日産の中大型車づくりに役立つホンダの技術
だが、そんな世知辛い話を脇に置き、日産とホンダのクルマ作りが融合したらどうなるかということを考えると、これは結構面白そうだ。
両社とも軽自動車からラージクラス、スーパースポーツまでをカバーするフルラインナップメーカーという体裁を取っている。だが、開発費用がかさむ現代のクルマ作りの実情に鑑みれば、それぞれグローバル500万台という規模でフルラインをやってきたこと自体に無理があった。
実際のクルマ作りを見てみると、日産とホンダは得意とするところがまったく異なる。日産は中・大型車が得意でサイズが小さくなるほどクルマ作りの特色が薄れる。逆にホンダは小さいクラスについてはきわめて良い技術を持っているが、大きくなるにつれてクルマ作りがつたなくなっていく。
仮に経営統合してひとつの会社になったとすると、「アコード」のように車名自体がブランド化している売れ筋モデルを除き、ホンダは軽~小型車、日産は中~大型車と、ビジネスを分けることができるようになる。しかも、それぞれ得意としてきた技術を持ち寄ることができるとなると、クルマのレベルもぐっと上がるだろう。

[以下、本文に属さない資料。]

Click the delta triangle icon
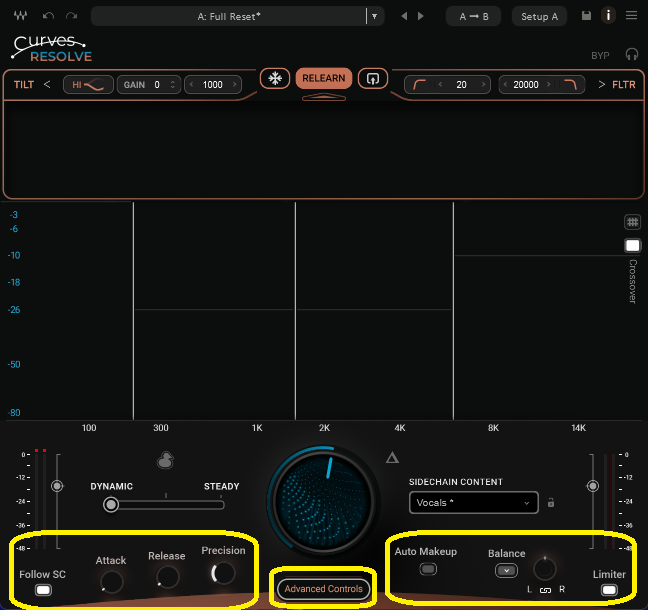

例えばである。日産はインフィニティという高級車ブランドを持っている。日本で「スカイライン」として販売されている「インフィニティQ50」に乗ると、2013年という登場時期の古さにもかかわらず、欧州プレミアムセグメントの同格モデルにひけを取らない素晴らしい走りと快適性を持っている。
ブランド力不足で苦しい戦いを強いられているが、それでもアメリカではデビュー時期が近いトヨタの同格モデル「レクサスIS」より販売台数は上だ。日産はデザインや質感を別にすれば、そういう高級車作りは伝統的に上手いのだ。
ところが、世界的にCO2規制が強められている昨今、高級車分野は単に速いクルマを作りましたでは済まされなくなっている。にもかかわらず、日産は純EV以外、高級車の低CO2化を劇的に進めるソリューションを持っていない。
そこで出番が期待できるのが、ホンダのシリーズハイブリッドシステム「e:HEV」である。
ホンダが誇るハイブリッドシステムe:HEVを搭載した「アコード」
筆者は今夏、排気量2リットルエンジンをセットアップしたe:HEVを積む中型セダン「アコード」で4000kmあまり旅をしてみたが、e:HEVの性能たるや素晴らしいの一言。絶対的な加速力の高さ、加速の滑らかさ、レスポンスの良さ、エンジン音の静かさ等々、大排気量V6へのノスタルジーを完全に吹き飛ばすような感じだった。それでいて燃費はトータルで20km/Lを軽く超えるのである。
日産の中大型車づくりに関する知見とホンダの電動化技術を足せば、両社が独自技術にこだわってバラバラに作っている今よりはるかに良いクルマができ、しかも低CO2化という社会の要請にも的確に応えられるようになるだろう。